Putting it all together, I think inflation is on the rise, a sense confirmed by another new all-time high in the Goldman Sachs Commodity Index last week. I also think that, barring a severe economic slowdown, higher inflation implies higher interest rates. While both of these possibilities suggest some headwinds for the stock market, as often repeated in these missives, I don't see signs of a "top" despite my lingering worries about optimistic valuations.

In fact, on a purely technical basis the chart of the S&P 500 looks pretty bullish, given the upside breakout that occurred two weeks ago.

Click here to enlarge.

However, while the SPX was tagging new all-time highs the stock market's internals were weakening, as measured by new highs versus new lows, upside versus downside volume, buying climaxes (which suggest stocks being distributed, or sold), etc. Still, as I have repeatedly stated, "The upside should be given the benefit of the doubt."

Consistent with these thoughts, I have been using what I consider fairly defensive stocks, preferably ones with a yield.

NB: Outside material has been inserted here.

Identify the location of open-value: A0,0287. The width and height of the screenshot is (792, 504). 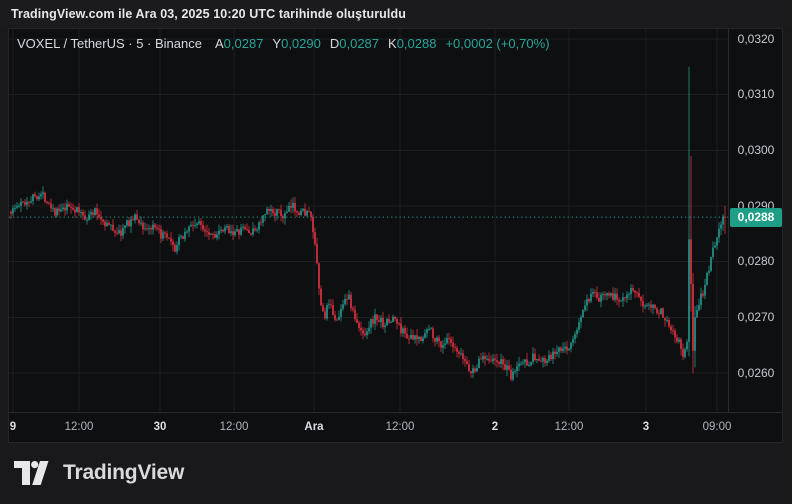
(239, 44).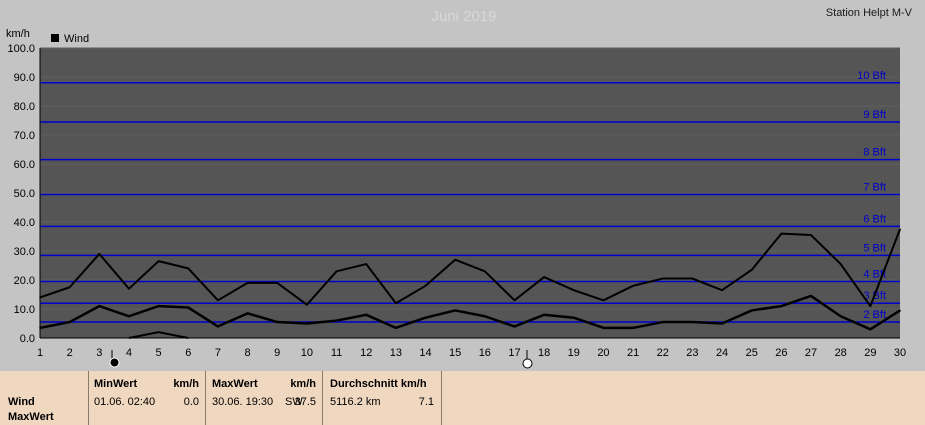  What do you see at coordinates (841, 353) in the screenshot?
I see `x-tick-label: 28` at bounding box center [841, 353].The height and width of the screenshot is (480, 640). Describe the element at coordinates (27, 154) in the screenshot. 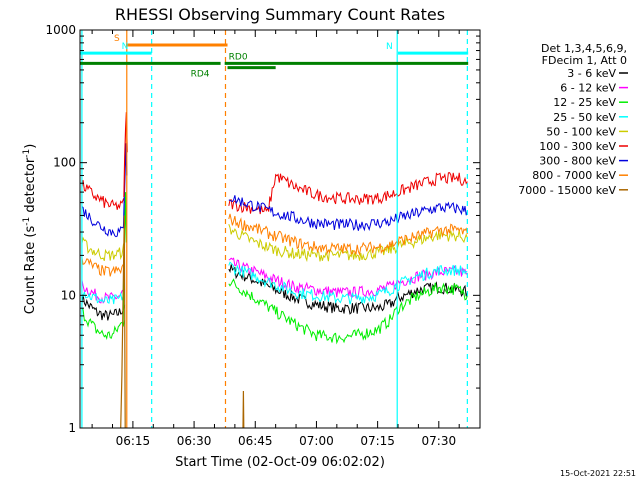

Names used have been General Electric (GE), Johnson & Johnson(JNJ), MeadWestvaco (MWV), Flagstar Bancorp (FBC), Quadra Realty (QRR), and Wachovia (WB), all of which are followed by Raymond James or my research correspondents. And this morning I am adding 4.6%-yielding Pfizer (PFE) in light of my analyst's upgrade. I have also recommended a number of ETFs that play to my various themes, like the PS Aerospace & Defense ETF (PPA) and the PS Water Resources ETF (PHO). Interestingly, there is a relatively new water-based ETF for your consideration with a number of global names in it, consistent with our invest internationally theme. That name is PS Global Water Portfolio (PIO).

Speaking of international investing, the good folks at the astute GaveKal organization recently opined:

"It has been Charles' lifetime investment strategy to only trade when something is 'totally abnormal' (due to market confusion, lack of foresight, market distortion, etc.). As such, we give the most consideration to indicators displaying a net measurement that is significantly positive or negative. Today, our indicators show that a) the 'very overvalued' markets are: Australia, Canada, and Germany; b) 'overvalued' markets are: France, Hong Kong, Korea and Sweden; c) 'neutral' markets are: the US, UK, Japan and Taiwan. Not one of our valuation indicators is registering an 'undervalued' signal. As we are now heading into to the summer lull (with lower volumes), approaching equity markets with a bit more caution might make sense."

Clearly I agree and would note that remaining overweight the international/emerging equity markets, while holding long positions in the Volatility Index (VIX), could prove to be an outperforming strategy.

The call for this week: One of the investment vehicles I have been using for the past few years to get international exposure is MFS International Diversification Fund (MDIDX), whose PM I had a drink with at my conference. I have also been recommending MFS's Sector Rotational Fund (SRFAX) as a risk-adjusted way to get exposure to U.S. equities. I continue to like both of these funds. Additionally, at last week's conference I learned about another way of gaining exposure to my agricultural theme, namely Claymore's Unit Investment Trust's (UIT) "Delta Global Agriculture Portfolio." And don't look now, but the U.S. dollar broke down last week while gold broke out to the upside, which should help all of my gold stock positions as well as the OCM Gold Fund (OCMGX).